(DATASET CONTENT)

::::::

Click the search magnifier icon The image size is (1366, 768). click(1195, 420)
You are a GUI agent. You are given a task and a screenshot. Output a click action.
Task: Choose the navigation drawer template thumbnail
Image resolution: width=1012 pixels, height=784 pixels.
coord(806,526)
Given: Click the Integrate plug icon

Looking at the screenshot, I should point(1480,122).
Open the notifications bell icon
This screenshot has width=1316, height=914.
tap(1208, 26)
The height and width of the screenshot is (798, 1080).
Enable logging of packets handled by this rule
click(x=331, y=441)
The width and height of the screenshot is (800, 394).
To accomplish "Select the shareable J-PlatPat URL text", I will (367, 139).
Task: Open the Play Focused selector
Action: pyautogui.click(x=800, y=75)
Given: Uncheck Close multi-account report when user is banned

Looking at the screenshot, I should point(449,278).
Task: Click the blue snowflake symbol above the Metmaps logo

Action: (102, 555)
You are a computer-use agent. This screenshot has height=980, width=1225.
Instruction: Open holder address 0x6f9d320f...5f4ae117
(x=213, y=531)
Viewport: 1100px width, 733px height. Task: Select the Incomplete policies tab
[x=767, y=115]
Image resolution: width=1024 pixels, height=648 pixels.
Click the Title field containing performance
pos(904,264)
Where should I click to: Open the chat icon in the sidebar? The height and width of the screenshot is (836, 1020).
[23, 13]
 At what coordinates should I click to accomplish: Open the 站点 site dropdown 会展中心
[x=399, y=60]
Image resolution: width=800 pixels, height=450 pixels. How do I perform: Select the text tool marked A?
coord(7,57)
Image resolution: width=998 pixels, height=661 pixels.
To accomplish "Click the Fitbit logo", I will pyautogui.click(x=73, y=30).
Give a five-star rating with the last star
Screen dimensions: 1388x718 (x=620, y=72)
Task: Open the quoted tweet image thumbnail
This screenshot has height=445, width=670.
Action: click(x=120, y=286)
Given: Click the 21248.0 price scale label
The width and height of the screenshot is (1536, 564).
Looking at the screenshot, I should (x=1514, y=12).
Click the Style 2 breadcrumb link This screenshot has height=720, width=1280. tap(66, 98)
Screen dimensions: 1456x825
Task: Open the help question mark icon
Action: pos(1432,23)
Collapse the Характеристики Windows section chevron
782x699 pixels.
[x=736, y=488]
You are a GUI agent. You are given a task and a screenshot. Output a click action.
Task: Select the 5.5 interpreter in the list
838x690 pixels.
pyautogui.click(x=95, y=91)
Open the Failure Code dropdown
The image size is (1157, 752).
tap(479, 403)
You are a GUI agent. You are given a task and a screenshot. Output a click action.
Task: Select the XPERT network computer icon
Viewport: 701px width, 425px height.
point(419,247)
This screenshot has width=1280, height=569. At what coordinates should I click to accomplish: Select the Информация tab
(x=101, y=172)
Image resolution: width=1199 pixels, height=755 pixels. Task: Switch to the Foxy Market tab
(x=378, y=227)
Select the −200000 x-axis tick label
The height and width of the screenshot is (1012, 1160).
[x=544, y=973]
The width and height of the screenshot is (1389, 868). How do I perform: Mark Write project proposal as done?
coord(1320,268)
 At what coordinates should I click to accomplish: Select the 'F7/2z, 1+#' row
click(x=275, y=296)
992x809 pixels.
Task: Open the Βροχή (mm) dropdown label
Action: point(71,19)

::::::

(INSTRUCTIONS TO FOLLOW)
Write the material out once more, keeping each line exact.

(OUTPUT BELOW)
Click the search magnifier icon The image size is (1366, 768). click(1195, 420)
You are a GUI agent. You are given a task and a screenshot. Output a click action.
Task: Choose the navigation drawer template thumbnail
Image resolution: width=1012 pixels, height=784 pixels.
coord(806,526)
Given: Click the Integrate plug icon

Looking at the screenshot, I should point(1480,122).
Open the notifications bell icon
This screenshot has width=1316, height=914.
tap(1208, 26)
The height and width of the screenshot is (798, 1080).
Enable logging of packets handled by this rule
click(x=331, y=441)
The width and height of the screenshot is (800, 394).
To accomplish "Select the shareable J-PlatPat URL text", I will (367, 139).
Task: Open the Play Focused selector
Action: pyautogui.click(x=800, y=75)
Given: Uncheck Close multi-account report when user is banned

Looking at the screenshot, I should point(449,278).
Task: Click the blue snowflake symbol above the Metmaps logo

Action: (102, 555)
You are a computer-use agent. This screenshot has height=980, width=1225.
Instruction: Open holder address 0x6f9d320f...5f4ae117
(x=213, y=531)
Viewport: 1100px width, 733px height. Task: Select the Incomplete policies tab
[x=767, y=115]
Image resolution: width=1024 pixels, height=648 pixels.
Click the Title field containing performance
pos(904,264)
Where should I click to: Open the chat icon in the sidebar? The height and width of the screenshot is (836, 1020).
[23, 13]
 At what coordinates should I click to accomplish: Open the 站点 site dropdown 会展中心
[x=399, y=60]
Image resolution: width=800 pixels, height=450 pixels. How do I perform: Select the text tool marked A?
coord(7,57)
Image resolution: width=998 pixels, height=661 pixels.
To accomplish "Click the Fitbit logo", I will pyautogui.click(x=73, y=30).
Give a five-star rating with the last star
Screen dimensions: 1388x718 (x=620, y=72)
Task: Open the quoted tweet image thumbnail
This screenshot has height=445, width=670.
Action: click(x=120, y=286)
Given: Click the 21248.0 price scale label
The width and height of the screenshot is (1536, 564).
Looking at the screenshot, I should (x=1514, y=12).
Click the Style 2 breadcrumb link This screenshot has height=720, width=1280. tap(66, 98)
Screen dimensions: 1456x825
Task: Open the help question mark icon
Action: pos(1432,23)
Collapse the Характеристики Windows section chevron
782x699 pixels.
[x=736, y=488]
You are a GUI agent. You are given a task and a screenshot. Output a click action.
Task: Select the 5.5 interpreter in the list
838x690 pixels.
pyautogui.click(x=95, y=91)
Open the Failure Code dropdown
The image size is (1157, 752).
tap(479, 403)
You are a GUI agent. You are given a task and a screenshot. Output a click action.
Task: Select the XPERT network computer icon
Viewport: 701px width, 425px height.
point(419,247)
This screenshot has width=1280, height=569. At what coordinates should I click to accomplish: Select the Информация tab
(x=101, y=172)
Image resolution: width=1199 pixels, height=755 pixels. Task: Switch to the Foxy Market tab
(x=378, y=227)
Select the −200000 x-axis tick label
The height and width of the screenshot is (1012, 1160).
[x=544, y=973]
The width and height of the screenshot is (1389, 868). How do I perform: Mark Write project proposal as done?
coord(1320,268)
 At what coordinates should I click to accomplish: Select the 'F7/2z, 1+#' row
click(x=275, y=296)
992x809 pixels.
Task: Open the Βροχή (mm) dropdown label
Action: point(71,19)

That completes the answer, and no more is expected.